1 medium sized onion
2 tbsp oil
2 tbsp sweet paprika
1 l water
250 g unpeeled green dried lentils
2 - 3 cloves of garlic
1 large carrot
2 small green peppers
1 small celeriac or 4 - 5 Jerusalem artichokes (optional)
salt, pepper, parsley, dill, savory
- Soak the lentils for at least 2 h in water, preferably overnight.
- Dice the onion, carrot, peppers and celeriac or Jerusalem artichokes, but keep each separate.
- Heat up the oil and fry the onion in it. Press in the garlic as well.

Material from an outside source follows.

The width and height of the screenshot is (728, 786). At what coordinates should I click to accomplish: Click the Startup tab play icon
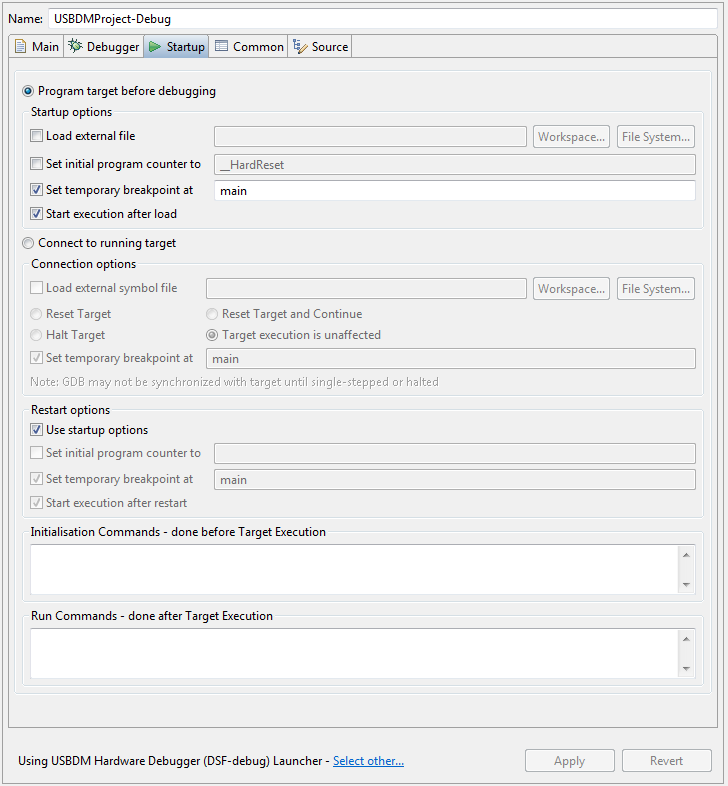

- When the onion/garlic have gone translucent, add the paprika, stir vigorously for about a minute and add the water - you need to have these ready, if the paprika is fried for too long, it burns and doesn't taste as nice. The water can be cold/room temperature, but it would speed things up a bit if it's hot. I never bother with that, though.
- Add the soaked lentils and carrots and whichever of the herbs that are dried. Also add the celeriac, if you decide to use this. I don't like celeriac, so I don't use it.

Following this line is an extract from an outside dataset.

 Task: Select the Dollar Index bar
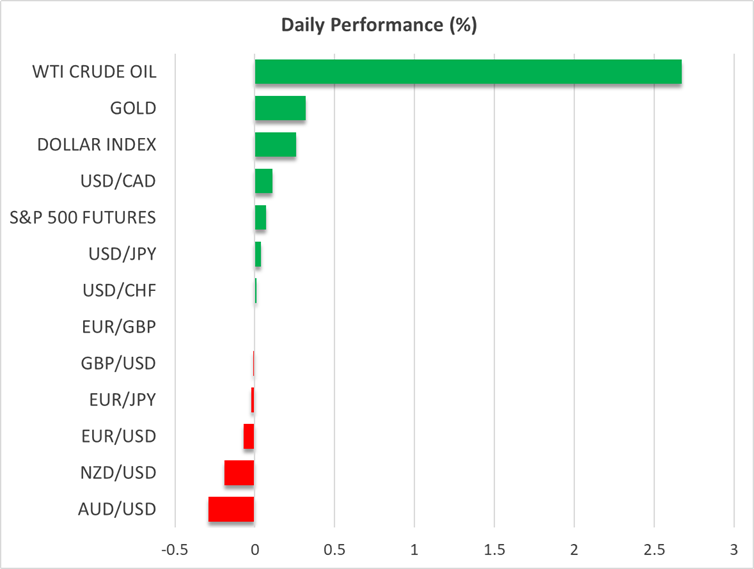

- Bring to the boil and leave to simmer for 15 - 20 minutes.
- Now add the pepper and leave to simmer for another 5 - 10 minutes.
- Add the Jerusalem artichokes and leave to simmer for further 5 - 10 minutes. Also add the fresh herbs, after chopping them. This is a new invention, I had some Jerusalem artichokes left over and I added them and it tasted really nice. You can skip them if you don't like them. It's important not to let them boil for more than 10 minutes, so that they don't disintegrate.
As usual, Lundulph needs meat and this week-end I got him a nice piece of unsmoked gammon, which I roasted as recommended in Delia Smith's 'How to cook'. I got two pieces of aluminium foil, placed them in a cross, put a bunch of thyme, sage and black pepper in the middle, placed the gammon on top, then put more thyme, sage and black pepper over it and wrapped up the foil into a parcel. Baked in the oven at gas mark 4 (180 degrees Celsius) for 1 h (Delia recommends 20 minutes per 1 lb meat + 20 minutes on top of that). Then I unwrapped the gammon, scraped off the herbs on the top and put it back in for another 30 minutes on gas mark 7 (230 degrees Celsius) to give it a bit of colour. Not sure if this was a good idea, it just seemed to try out. Lundulph said it was rather nice.